Она повернулась к шоферу:

— Поезжай!

Я потерпел поражение. Я трус. Нойонмохон оправдал случившееся с социологических позиций, но я не слушал его доводов и потому не мог ему возразить.

1928

Похищенное сокровище

I

Во времена, о которых повествуют эпические поэмы, жену приходилось добывать отвагой, и тот, кто ею обладал, получал не женщину, а сокровище. Я же свою жену завоевал, не обладая мужеством, только она поздно об этом узнала. Но после свадьбы я посвятил себя подвижничеству и изо дня в день расплачивался за свой обман.

Мужчина обычно забывает о том, что супружеские права нужно заслуживать снова и снова. Он получает жену, словно товар на таможне, предъявив документ об уплате пошлины, и, по сути дела, ничем не отличается от стражника, который обрел власть благодаря кокарде.

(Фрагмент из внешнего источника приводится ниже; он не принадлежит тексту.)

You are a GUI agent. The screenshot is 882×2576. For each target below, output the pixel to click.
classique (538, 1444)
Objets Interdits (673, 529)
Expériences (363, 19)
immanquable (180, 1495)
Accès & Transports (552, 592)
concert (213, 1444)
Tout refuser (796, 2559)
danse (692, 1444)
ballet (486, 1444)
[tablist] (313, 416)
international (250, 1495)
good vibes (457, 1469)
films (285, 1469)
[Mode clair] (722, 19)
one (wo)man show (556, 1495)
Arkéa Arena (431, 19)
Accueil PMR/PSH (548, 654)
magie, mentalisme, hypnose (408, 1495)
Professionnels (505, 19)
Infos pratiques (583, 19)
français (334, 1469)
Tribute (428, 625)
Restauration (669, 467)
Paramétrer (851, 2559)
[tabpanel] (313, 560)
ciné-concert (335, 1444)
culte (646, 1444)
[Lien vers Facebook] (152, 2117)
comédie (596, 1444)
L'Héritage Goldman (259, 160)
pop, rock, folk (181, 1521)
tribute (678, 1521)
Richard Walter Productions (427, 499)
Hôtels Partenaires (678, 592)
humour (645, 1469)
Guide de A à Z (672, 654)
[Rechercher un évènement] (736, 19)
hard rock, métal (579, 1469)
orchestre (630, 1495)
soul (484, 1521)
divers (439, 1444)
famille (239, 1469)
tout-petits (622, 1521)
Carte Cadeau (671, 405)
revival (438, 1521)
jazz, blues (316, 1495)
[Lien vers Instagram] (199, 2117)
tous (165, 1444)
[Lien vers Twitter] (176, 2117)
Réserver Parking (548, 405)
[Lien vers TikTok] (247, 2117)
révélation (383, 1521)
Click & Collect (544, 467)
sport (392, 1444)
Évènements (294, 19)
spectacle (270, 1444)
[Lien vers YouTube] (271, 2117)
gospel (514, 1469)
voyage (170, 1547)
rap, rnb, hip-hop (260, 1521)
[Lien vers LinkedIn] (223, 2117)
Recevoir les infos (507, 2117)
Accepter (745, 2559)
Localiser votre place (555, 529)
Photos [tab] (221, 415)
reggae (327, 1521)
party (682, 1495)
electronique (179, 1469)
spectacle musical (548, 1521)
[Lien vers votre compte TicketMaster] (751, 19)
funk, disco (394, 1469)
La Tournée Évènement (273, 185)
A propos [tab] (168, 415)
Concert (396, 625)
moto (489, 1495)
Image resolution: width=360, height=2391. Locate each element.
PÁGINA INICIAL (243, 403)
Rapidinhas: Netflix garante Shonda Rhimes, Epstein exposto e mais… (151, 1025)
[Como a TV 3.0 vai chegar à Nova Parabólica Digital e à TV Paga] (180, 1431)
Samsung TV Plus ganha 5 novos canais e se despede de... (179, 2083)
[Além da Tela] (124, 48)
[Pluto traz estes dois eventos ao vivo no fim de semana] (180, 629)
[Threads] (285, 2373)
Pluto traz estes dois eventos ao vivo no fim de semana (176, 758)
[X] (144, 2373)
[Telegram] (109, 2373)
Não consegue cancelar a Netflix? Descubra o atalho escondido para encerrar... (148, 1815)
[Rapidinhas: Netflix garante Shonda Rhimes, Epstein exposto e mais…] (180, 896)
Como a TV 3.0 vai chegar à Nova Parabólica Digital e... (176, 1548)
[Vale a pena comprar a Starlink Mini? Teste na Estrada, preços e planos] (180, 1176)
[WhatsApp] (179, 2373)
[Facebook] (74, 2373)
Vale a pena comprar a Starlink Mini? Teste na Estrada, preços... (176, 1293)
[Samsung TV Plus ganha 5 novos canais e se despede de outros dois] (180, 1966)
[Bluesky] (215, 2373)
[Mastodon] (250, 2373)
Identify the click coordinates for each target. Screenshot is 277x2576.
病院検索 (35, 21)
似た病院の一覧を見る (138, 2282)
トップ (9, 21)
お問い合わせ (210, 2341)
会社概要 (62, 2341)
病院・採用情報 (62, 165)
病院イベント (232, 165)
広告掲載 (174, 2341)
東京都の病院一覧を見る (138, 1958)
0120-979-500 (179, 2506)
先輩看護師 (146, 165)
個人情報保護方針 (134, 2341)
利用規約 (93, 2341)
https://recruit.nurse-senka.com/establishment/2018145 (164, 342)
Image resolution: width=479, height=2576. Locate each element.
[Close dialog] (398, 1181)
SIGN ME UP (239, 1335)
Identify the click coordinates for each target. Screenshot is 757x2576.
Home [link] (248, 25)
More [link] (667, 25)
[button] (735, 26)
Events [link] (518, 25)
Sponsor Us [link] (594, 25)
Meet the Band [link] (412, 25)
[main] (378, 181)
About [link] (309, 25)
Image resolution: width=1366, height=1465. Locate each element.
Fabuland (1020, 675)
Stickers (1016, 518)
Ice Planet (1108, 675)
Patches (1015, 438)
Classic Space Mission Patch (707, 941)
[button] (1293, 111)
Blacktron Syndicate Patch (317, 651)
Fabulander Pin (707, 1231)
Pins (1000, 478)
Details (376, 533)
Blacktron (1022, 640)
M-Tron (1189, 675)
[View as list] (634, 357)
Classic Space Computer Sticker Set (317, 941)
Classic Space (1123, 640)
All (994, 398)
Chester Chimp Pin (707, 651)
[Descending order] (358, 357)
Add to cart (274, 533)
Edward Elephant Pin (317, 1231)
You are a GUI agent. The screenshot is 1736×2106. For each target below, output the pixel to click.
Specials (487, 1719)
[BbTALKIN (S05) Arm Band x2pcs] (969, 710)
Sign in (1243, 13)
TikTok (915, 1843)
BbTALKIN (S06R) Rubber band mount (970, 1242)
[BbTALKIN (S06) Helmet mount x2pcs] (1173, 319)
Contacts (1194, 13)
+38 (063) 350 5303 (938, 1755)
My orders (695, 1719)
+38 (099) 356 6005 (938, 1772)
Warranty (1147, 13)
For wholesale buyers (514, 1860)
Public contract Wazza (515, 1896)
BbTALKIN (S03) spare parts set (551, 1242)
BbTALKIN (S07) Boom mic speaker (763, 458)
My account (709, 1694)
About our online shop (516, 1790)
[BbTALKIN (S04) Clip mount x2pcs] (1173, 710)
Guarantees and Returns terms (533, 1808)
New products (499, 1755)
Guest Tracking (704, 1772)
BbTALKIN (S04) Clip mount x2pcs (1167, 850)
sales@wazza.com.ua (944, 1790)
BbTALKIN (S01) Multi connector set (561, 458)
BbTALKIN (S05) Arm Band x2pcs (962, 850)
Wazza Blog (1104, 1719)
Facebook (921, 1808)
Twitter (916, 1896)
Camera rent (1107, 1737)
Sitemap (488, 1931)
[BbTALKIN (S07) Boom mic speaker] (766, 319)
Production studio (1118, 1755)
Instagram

Супружество — песня всей жизни, припев у нее один, а мелодия изменяется с каждым куплетом. Это я узнал благодаря Шунетре. В ней скрыто все богатство любви с ее неиссякаемым величием, и весь день в доме звучит ее песня. Вернувшись как-то из конторы, я увидел, что для меня приготовлен шербет из ягод со льдом, и цвет его восхитителен. А рядом с ним на серебряной тарелочке — цветы, их аромат ощущаешь, еще не войдя в комнату. В другой раз я увидел чашку, полную сока и мякоти плода пальмиры, охлажденного в мороженице, и головку подсолнечника на блюдце. Как будто ничего особенного, но все это говорило о том, что жена изо дня в день заново ощущает мое существование. Способность ощущать новое присуща художникам, люди же обыкновенные идут проторенной тропой. У Шунетры дар любви, дар открывать все новые пути служения. Сейчас моей дочери Аруне семнадцать лет, то есть ровно столько, сколько было Шунетре, когда она вышла замуж. Сейчас Шунетре тридцать восемь, но она тщательно следит за собой. Для нее это все равно, что ежедневное жертвоприношение божеству, а божество — она сама.

Шунетра любит белые шантипурские сари с черной каймой. Она безропотно принимала упреки сторонников кхаддара, не принимала только самого кхаддара, хотя ей очень нравились тонкие индийские ткани.

— Меня восхищают наши ткачи, — говорила она. — Они художники и знают толк в сочетании цветов.

Шунетра отлично понимает, что любой цвет особенно выигрывает на фоне белого сари. Это и дает ей возможность незаметно обновлять свой наряд. И еще она понимает, что ее наряд пробуждает в душе моей безотчетную радость.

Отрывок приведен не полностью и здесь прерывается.